RECORDS SUPPLIED START
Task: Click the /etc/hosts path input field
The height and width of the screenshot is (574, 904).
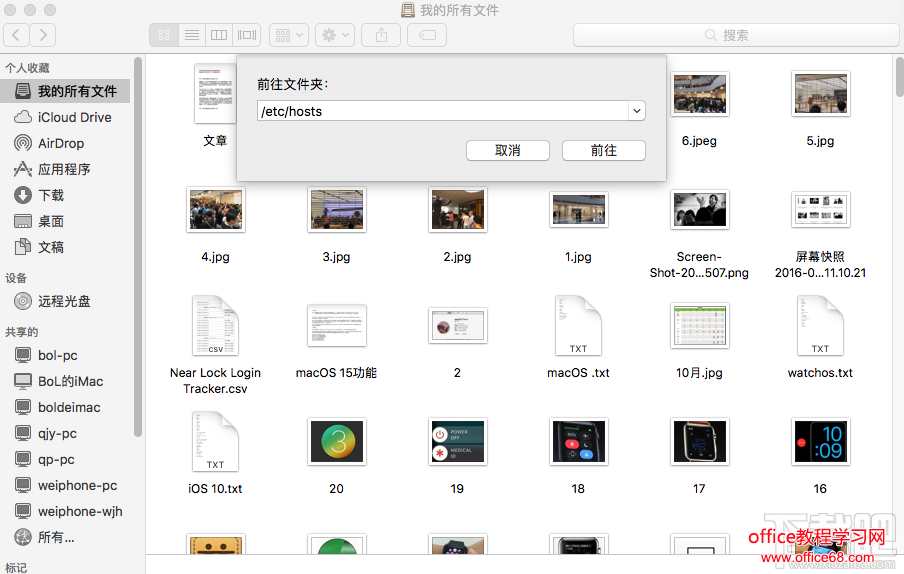Action: [440, 111]
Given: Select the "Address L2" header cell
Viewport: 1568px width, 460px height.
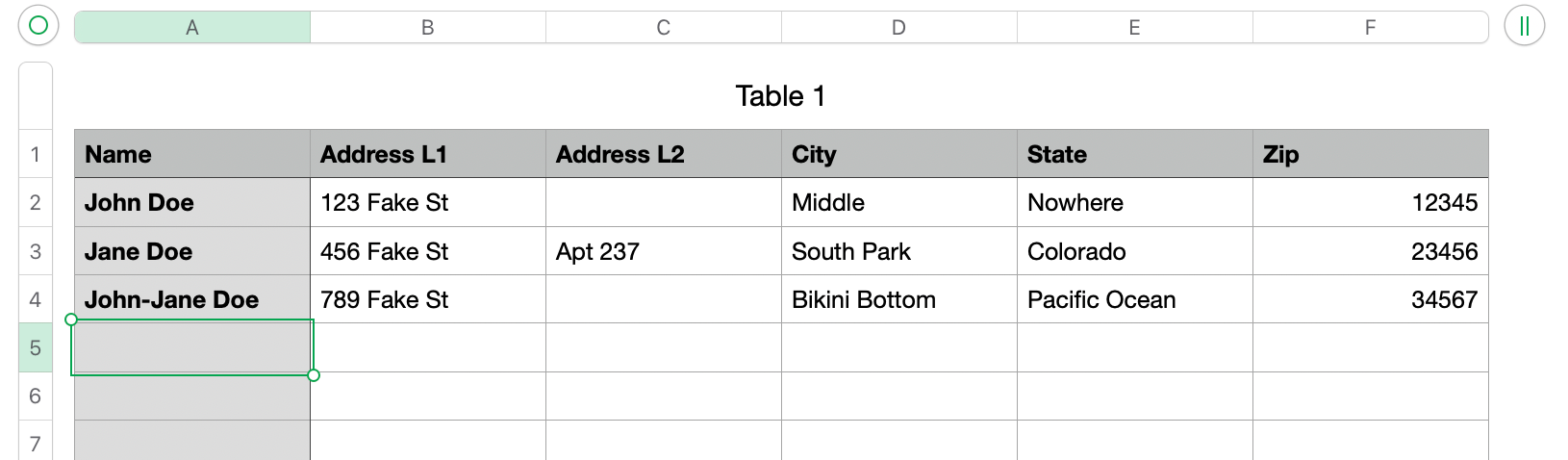Looking at the screenshot, I should (x=664, y=155).
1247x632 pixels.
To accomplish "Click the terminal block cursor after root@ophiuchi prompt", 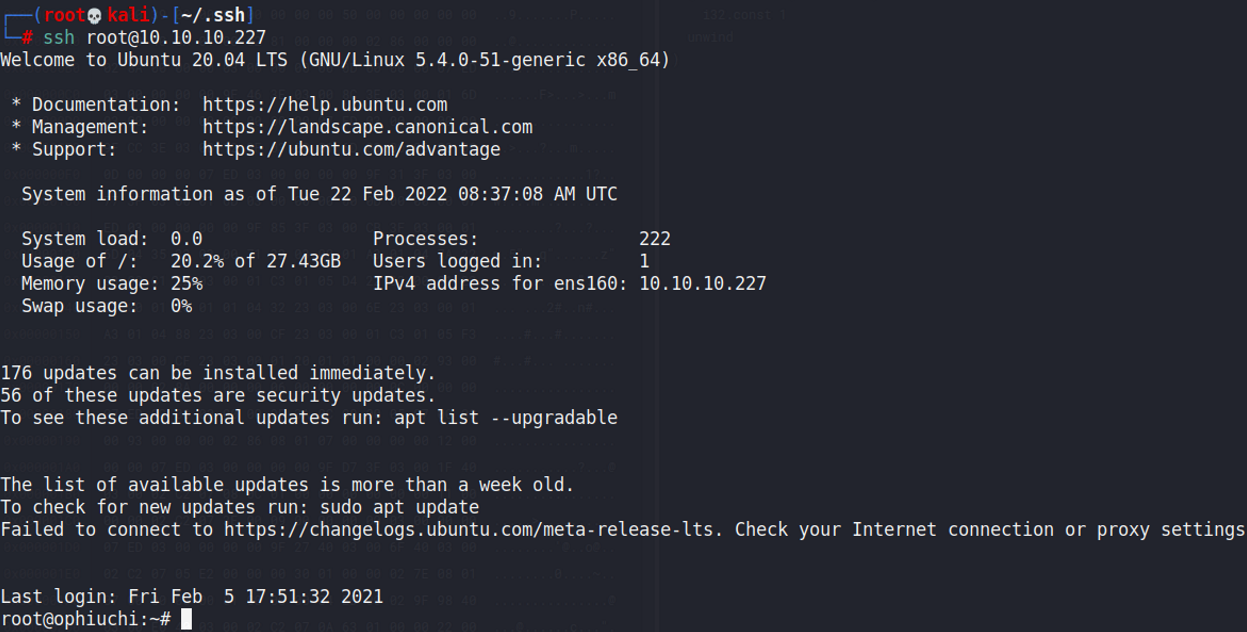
RECORDS SUPPLIED END
ASSIGNED TASK:
Each line from the one containing "Viewport: 1568px width, 460px height." through the last line above should be retyped exactly, and no other line. Any picture is to be left out.

OUTPUT FOR THIS EXERCISE:
Viewport: 1568px width, 460px height.
Looking at the screenshot, I should (x=664, y=155).
1247x632 pixels.
To accomplish "Click the terminal block cursor after root@ophiuchi prompt", 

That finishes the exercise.